As per the recent study by Netherlands-based Virtual Private Network (VPN) Surfshark, data breaches have globally lowered by 58% in the first quarter of 2022. Although USA, Poland, and Russia are the most breached countries, India still remains among the top 5 target nations for hackers. Despite a global drop in data breaches, Russia’s breaches peaked in March 2022, seeing over 3.5 million of their users targeted, likely as a consequence of being targeted by the hacker group Anonymous for their invasion of Ukraine. Data breaches of Indian users have fallen by 62%, from 17.7 lakh users breached to 6.75 lakh users breached in Q1 2022, but the threat still remains imminent. Every day, malicious players use the dark web to sell mass amounts of leaked passwords, emails, and other sensitive data that can potentially be used for future ransomware, identity theft, and phishing attacks as one of the major global vulnerabilities in the cybersecurity space.
India’s struggle with data breaches
Since 2004, 18 out of every 100 Indians have had their personal data breached. The study also revealed that of the 14.9 billion accounts leaked globally over the past 18 years, 254.9 million of them belong to Indian users (1.7%). India has seen its fair share of data breaches with a total of 86.6 million user accounts stolen over 9 sizeable data breaches in 2021 alone – A whopping 352% increase from 2020.
Some of the most damaging data breaches to India in 2021 include:
- May 2021 – CAT burglar leaks sensitive information of over 1.9 lakh CAT applicants.
- April 2021 – A hacker stole and put up 10 lakh credit card records and 180 million Dominos India pizza orders, along with other sensitive customer information for sale on the dark web.
- February 2021 – Information of over 5 lakh candidates appearing for the Indian police exam was stolen from the police exam database and put up for sale.

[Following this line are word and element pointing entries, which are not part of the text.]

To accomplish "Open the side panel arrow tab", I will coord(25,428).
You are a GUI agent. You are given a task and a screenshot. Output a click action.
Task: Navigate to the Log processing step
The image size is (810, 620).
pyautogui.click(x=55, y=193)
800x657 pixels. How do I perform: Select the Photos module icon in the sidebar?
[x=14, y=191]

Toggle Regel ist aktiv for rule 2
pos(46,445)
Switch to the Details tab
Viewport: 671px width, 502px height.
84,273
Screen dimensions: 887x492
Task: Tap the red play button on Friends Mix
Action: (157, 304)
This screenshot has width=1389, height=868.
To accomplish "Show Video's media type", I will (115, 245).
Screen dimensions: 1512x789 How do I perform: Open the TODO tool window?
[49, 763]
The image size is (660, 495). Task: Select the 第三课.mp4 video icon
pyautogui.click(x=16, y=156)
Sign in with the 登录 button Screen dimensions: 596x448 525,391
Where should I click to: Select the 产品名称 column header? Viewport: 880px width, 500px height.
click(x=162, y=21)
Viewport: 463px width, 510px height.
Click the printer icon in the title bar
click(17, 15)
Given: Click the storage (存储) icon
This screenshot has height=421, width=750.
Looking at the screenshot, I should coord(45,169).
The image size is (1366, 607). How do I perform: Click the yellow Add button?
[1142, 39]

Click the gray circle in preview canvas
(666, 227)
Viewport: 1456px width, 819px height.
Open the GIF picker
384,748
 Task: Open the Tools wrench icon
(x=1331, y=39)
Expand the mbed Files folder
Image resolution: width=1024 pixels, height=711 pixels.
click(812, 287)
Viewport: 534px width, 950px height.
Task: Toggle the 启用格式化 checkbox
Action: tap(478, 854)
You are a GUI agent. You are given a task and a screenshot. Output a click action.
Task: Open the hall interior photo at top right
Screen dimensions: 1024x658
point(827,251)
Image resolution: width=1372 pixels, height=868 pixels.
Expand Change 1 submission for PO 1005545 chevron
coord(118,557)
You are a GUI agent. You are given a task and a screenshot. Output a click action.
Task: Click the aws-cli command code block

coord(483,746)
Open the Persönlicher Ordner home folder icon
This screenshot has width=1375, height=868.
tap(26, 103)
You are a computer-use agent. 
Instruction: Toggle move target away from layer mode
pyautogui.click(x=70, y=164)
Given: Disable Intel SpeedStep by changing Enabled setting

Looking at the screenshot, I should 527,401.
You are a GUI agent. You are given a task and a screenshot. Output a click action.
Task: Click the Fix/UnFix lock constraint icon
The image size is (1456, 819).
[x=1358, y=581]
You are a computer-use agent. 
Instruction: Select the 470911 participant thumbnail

Other notable data breaches in the recent past include the Justpay user data breach, BigBasket user data breach, Air India passenger data breach, and healthcare records breach.
Application Vulnerability – the primary reason for data breaches
According to a report by cybersecurity firm Barracuda on the state of application security in 2021, Application Vulnerability is the primary reason Indian organisations have been susceptible to data breaches. After surveying 750 AppSec decision-makers responsible for organisational AppSec and development, the report found over 52% of respondents stated web application vulnerability as the most likely contributor to successful security breaches resulting from application vulnerabilities in the past year.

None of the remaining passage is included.